YOUR INSTRUCTIONS
Type out each entry exactly.

● ● ● ● ● ● ●

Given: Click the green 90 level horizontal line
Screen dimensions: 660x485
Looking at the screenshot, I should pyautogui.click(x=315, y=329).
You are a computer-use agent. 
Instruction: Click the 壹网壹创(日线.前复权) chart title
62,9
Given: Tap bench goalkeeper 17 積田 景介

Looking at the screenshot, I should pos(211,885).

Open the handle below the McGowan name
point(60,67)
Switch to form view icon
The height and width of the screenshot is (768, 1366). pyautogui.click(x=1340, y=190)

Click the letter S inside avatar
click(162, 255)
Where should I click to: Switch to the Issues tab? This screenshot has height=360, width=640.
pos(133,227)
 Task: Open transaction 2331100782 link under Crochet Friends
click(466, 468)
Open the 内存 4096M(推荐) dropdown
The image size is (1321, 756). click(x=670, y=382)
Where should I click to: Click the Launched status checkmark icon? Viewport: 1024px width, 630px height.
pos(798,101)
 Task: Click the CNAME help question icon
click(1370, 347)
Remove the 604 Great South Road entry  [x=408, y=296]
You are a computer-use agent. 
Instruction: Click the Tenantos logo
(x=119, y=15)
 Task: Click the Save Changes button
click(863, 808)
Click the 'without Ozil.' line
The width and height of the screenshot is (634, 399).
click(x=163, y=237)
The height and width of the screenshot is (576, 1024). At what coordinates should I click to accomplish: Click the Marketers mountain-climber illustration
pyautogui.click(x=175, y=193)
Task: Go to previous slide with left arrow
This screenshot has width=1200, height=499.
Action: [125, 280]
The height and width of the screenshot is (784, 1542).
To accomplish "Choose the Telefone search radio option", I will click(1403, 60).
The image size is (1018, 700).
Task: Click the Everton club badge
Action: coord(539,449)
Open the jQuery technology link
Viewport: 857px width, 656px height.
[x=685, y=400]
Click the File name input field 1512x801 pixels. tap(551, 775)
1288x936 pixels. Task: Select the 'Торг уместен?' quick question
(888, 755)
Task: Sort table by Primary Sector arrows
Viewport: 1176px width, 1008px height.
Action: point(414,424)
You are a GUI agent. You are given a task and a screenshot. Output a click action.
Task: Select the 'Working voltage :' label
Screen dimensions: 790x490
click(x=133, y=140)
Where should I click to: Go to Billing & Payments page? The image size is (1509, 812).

● ● ● ● ● ● ●

ANSWER TO THIS EXERCISE
Given: Click the green 90 level horizontal line
Screen dimensions: 660x485
Looking at the screenshot, I should pyautogui.click(x=315, y=329).
You are a computer-use agent. 
Instruction: Click the 壹网壹创(日线.前复权) chart title
62,9
Given: Tap bench goalkeeper 17 積田 景介

Looking at the screenshot, I should pos(211,885).

Open the handle below the McGowan name
point(60,67)
Switch to form view icon
The height and width of the screenshot is (768, 1366). pyautogui.click(x=1340, y=190)

Click the letter S inside avatar
click(162, 255)
Where should I click to: Switch to the Issues tab? This screenshot has height=360, width=640.
pos(133,227)
 Task: Open transaction 2331100782 link under Crochet Friends
click(466, 468)
Open the 内存 4096M(推荐) dropdown
The image size is (1321, 756). click(x=670, y=382)
Where should I click to: Click the Launched status checkmark icon? Viewport: 1024px width, 630px height.
pos(798,101)
 Task: Click the CNAME help question icon
click(1370, 347)
Remove the 604 Great South Road entry  [x=408, y=296]
You are a computer-use agent. 
Instruction: Click the Tenantos logo
(x=119, y=15)
 Task: Click the Save Changes button
click(863, 808)
Click the 'without Ozil.' line
The width and height of the screenshot is (634, 399).
click(x=163, y=237)
The height and width of the screenshot is (576, 1024). At what coordinates should I click to accomplish: Click the Marketers mountain-climber illustration
pyautogui.click(x=175, y=193)
Task: Go to previous slide with left arrow
This screenshot has width=1200, height=499.
Action: [125, 280]
The height and width of the screenshot is (784, 1542).
To accomplish "Choose the Telefone search radio option", I will click(1403, 60).
The image size is (1018, 700).
Task: Click the Everton club badge
Action: coord(539,449)
Open the jQuery technology link
Viewport: 857px width, 656px height.
[x=685, y=400]
Click the File name input field 1512x801 pixels. tap(551, 775)
1288x936 pixels. Task: Select the 'Торг уместен?' quick question
(888, 755)
Task: Sort table by Primary Sector arrows
Viewport: 1176px width, 1008px height.
Action: point(414,424)
You are a GUI agent. You are given a task and a screenshot. Output a click action.
Task: Select the 'Working voltage :' label
Screen dimensions: 790x490
click(x=133, y=140)
Where should I click to: Go to Billing & Payments page? The image size is (1509, 812).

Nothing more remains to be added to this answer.